Sebelumnya, Presiden Joko Widodo menyampaikan 4 arahan terkait evaluasi PPKM yang disampaikan dalam rapat terbatas melalui konferensi video dari Bandar Udara Internasional Sultan Aji Muhammad Sulaiman, Balikpapan, Kalimantan Timur, pada 31 Januari lalu.
Jokowi meminta jajarannya untuk menggunakan pendekatan berbeda dalam menangani kenaikan kasus aktif Covid-19 di Indonesia, terutama untuk varian Omicron. Jika melihat karakteristik varian Omicron, maka penguatan bagian hilir harus dilakukan sebagai upaya penanganan jangka pendek.
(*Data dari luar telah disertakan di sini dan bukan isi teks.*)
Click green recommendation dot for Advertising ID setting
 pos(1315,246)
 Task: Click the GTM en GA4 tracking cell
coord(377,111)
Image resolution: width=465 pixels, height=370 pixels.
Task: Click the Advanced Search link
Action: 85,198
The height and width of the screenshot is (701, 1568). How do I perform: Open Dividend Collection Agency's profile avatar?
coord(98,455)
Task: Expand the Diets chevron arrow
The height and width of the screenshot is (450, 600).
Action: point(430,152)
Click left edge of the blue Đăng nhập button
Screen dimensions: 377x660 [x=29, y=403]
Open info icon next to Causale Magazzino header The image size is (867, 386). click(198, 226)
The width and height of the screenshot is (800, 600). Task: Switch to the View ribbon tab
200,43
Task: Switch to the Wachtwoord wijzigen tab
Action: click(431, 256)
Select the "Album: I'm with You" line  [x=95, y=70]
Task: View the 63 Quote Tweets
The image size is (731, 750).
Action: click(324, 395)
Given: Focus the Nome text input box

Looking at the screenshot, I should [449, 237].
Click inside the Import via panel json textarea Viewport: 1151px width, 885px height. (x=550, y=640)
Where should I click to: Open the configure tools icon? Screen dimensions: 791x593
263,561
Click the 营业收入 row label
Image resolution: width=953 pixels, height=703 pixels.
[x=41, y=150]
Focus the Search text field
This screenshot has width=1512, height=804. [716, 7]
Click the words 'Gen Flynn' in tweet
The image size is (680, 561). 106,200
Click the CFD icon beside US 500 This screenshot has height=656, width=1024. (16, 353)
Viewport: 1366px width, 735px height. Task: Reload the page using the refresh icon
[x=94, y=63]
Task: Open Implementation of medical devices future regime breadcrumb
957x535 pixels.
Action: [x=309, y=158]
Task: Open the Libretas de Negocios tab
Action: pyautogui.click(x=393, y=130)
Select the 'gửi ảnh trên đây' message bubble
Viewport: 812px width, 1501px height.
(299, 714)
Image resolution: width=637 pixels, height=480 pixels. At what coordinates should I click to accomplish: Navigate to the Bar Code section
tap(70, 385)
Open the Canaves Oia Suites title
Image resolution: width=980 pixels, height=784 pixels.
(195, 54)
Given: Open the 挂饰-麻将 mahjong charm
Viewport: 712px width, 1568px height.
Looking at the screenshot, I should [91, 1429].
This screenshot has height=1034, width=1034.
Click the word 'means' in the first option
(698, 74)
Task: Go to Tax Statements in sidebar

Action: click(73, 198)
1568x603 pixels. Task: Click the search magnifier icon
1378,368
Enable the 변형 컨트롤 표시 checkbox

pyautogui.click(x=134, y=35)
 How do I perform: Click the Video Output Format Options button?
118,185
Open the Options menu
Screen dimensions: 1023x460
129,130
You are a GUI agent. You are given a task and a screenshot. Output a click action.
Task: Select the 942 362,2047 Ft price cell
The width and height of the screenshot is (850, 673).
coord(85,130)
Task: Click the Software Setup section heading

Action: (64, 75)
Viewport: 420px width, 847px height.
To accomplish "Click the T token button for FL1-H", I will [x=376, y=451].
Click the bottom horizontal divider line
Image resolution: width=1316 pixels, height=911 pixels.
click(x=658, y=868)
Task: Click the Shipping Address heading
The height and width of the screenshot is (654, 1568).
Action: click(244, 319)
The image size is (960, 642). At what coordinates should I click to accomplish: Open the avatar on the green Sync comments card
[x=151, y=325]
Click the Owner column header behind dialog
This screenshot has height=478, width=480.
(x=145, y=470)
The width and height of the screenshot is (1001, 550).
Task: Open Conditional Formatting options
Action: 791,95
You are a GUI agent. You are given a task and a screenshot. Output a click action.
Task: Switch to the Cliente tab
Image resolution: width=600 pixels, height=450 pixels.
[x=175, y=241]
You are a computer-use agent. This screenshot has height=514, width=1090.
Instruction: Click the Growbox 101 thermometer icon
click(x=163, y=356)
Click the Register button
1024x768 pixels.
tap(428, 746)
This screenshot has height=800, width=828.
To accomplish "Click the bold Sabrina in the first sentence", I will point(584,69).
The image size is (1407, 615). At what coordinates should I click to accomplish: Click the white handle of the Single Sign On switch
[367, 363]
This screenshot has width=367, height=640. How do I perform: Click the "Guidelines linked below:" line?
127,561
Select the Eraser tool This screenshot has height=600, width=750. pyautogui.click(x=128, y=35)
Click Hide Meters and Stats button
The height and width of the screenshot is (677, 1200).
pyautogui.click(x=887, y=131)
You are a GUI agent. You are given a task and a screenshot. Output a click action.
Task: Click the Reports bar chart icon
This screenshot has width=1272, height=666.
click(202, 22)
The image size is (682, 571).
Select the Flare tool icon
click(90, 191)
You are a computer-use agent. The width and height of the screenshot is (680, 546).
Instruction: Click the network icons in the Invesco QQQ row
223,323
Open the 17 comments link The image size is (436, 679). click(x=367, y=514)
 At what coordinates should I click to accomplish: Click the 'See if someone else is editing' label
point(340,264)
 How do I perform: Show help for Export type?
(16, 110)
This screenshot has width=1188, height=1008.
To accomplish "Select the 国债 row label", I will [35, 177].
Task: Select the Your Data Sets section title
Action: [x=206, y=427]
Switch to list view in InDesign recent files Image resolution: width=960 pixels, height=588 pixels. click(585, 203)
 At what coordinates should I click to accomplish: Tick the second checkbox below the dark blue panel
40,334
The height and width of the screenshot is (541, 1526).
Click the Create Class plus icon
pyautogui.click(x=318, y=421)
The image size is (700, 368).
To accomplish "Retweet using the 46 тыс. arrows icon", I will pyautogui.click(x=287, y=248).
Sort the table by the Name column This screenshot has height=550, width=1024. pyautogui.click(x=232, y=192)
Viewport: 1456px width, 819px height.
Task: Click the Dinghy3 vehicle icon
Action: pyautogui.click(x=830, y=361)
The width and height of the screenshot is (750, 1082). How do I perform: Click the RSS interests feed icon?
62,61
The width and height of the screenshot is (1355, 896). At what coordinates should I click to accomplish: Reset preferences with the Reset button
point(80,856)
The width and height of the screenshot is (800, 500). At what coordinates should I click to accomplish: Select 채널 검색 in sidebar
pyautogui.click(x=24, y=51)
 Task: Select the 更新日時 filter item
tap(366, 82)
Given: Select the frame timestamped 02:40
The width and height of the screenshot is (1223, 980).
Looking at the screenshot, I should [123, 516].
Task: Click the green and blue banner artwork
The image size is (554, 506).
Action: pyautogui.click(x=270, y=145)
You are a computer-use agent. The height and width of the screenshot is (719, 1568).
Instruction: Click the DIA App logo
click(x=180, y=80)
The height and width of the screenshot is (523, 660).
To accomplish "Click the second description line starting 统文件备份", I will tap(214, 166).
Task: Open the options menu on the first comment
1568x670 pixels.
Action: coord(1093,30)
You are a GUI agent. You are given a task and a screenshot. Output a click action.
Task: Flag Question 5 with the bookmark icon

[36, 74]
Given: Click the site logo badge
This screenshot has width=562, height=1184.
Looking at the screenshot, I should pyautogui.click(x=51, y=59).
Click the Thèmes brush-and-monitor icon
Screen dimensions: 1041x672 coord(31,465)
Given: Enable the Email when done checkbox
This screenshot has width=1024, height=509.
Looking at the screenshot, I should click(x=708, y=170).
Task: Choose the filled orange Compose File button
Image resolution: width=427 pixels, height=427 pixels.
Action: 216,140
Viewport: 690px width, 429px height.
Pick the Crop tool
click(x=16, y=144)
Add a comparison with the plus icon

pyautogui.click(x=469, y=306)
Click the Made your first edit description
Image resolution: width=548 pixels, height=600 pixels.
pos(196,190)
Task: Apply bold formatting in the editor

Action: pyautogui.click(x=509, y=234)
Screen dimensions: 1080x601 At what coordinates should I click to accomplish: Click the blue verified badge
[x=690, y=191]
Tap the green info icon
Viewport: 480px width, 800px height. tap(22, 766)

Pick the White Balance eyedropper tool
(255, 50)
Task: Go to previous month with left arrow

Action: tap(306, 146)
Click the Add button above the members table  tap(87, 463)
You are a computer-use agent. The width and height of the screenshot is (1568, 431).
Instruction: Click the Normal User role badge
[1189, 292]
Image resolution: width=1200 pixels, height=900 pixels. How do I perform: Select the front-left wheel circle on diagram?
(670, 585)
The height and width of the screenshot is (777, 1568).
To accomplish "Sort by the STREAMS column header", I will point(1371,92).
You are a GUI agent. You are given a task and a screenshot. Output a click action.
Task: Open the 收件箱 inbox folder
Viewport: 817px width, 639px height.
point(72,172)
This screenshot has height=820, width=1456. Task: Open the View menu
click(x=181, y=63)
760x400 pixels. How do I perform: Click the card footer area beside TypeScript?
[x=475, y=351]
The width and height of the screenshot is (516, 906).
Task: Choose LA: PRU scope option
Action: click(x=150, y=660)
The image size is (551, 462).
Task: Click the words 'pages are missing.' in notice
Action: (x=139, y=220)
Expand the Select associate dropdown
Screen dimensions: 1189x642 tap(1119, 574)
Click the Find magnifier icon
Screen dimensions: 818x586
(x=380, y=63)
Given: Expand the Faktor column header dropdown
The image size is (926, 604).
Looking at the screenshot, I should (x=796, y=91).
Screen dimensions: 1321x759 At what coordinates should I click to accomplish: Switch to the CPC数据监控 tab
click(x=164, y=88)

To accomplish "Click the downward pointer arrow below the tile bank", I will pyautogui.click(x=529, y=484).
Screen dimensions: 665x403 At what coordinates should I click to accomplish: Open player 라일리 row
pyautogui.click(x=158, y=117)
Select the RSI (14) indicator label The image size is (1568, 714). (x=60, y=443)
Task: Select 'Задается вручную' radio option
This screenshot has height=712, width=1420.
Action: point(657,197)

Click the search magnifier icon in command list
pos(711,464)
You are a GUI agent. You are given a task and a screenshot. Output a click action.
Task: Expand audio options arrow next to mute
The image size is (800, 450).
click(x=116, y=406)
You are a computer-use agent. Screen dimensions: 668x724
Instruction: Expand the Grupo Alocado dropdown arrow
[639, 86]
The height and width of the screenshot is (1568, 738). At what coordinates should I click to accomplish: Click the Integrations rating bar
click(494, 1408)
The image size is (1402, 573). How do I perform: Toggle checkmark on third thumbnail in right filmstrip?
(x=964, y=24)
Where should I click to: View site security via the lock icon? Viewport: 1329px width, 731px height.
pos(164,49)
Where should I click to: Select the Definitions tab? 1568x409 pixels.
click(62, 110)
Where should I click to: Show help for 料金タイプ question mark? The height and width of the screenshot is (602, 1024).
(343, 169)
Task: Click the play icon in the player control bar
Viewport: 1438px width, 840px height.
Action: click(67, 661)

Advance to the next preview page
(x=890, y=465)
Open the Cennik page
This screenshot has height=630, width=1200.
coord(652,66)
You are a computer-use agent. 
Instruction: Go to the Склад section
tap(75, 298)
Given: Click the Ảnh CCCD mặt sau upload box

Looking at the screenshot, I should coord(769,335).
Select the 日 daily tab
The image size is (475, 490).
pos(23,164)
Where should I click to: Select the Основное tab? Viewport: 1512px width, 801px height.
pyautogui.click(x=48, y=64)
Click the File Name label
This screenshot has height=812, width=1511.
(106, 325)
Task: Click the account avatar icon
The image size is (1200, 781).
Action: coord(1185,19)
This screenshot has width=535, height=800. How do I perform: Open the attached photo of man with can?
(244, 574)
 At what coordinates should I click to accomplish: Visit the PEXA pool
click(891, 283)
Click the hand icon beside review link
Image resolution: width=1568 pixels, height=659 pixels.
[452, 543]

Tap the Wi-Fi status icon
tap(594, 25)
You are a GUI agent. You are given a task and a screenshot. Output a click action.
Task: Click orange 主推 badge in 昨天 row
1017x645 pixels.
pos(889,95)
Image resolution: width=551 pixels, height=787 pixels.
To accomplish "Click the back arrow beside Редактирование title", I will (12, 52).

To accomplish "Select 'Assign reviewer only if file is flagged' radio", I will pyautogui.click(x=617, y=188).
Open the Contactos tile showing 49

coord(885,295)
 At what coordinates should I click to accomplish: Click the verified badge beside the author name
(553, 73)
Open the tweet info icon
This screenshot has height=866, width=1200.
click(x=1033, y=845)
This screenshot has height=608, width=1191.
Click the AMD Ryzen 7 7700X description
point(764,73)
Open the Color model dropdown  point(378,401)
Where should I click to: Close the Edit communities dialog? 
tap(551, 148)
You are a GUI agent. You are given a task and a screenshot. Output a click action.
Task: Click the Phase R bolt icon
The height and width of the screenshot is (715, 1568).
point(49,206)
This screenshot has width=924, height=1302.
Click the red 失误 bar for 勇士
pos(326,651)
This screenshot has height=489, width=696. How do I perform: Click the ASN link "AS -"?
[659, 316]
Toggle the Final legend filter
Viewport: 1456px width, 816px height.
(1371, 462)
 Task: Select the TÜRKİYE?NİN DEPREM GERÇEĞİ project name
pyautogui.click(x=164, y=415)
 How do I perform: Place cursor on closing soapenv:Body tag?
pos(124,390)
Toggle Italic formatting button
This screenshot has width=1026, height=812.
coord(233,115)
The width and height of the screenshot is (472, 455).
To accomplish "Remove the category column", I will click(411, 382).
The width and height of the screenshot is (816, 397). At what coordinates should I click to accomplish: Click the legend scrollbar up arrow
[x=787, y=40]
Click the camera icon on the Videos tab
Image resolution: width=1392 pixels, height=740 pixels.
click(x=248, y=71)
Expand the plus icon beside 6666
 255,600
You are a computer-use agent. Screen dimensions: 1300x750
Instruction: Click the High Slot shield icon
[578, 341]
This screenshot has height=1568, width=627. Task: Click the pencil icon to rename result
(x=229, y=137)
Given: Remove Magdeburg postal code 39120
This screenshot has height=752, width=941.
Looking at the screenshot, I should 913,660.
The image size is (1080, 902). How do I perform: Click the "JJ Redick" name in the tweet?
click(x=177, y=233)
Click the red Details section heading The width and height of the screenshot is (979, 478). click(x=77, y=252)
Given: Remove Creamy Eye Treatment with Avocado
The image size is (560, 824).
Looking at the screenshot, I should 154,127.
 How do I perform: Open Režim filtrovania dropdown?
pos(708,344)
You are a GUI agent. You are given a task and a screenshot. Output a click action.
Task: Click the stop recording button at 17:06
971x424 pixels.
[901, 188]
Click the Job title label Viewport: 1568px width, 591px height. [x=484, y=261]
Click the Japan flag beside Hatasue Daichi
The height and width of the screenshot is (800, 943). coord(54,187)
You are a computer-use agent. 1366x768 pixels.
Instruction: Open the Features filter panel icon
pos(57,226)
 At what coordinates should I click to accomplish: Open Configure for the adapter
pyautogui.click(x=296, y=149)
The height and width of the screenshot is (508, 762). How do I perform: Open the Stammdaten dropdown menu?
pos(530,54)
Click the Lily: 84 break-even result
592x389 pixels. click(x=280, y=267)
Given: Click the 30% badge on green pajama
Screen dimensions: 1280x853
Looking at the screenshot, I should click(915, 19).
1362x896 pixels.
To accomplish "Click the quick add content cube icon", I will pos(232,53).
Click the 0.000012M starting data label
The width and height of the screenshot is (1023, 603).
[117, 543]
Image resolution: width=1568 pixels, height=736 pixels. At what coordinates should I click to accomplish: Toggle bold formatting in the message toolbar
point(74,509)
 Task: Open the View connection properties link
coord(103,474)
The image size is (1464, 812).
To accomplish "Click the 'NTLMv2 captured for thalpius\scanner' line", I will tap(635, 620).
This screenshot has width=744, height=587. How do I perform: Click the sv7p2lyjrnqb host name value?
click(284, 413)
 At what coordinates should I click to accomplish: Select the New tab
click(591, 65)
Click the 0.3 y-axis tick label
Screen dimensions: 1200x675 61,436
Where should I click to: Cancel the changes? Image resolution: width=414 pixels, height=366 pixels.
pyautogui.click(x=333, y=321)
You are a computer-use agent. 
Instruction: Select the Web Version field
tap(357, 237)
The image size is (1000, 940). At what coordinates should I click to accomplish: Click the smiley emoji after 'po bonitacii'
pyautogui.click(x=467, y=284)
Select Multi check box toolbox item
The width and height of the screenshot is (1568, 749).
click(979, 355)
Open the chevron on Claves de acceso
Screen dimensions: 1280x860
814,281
Kemudian, Jokowi juga meminta jajarannya untuk melakukan pencegahan transmisi dalam negeri, khususnya pada enam provinsi yang menjadi penyumbang aktif kasus Covid-19 terbesar. Presiden juga mengingatkan pentingnya disiplin dalam melakukan pengetatan di pintu masuk dan pelaksanaan proses karantina dari luar negeri sebagaimana sesuai dengan aturan yang sudah ditetapkan.
“Yang terakhir, terkait dengan vaksin, saya minta terus dipercepat vaksinasi yang satu, dua, tetapi juga saya minta vaksinasi booster juga terus dipercepat, utamanya capaian vaksinasi bagi anak 6-11 tahun dan bagi lansia,” kata Jokowi.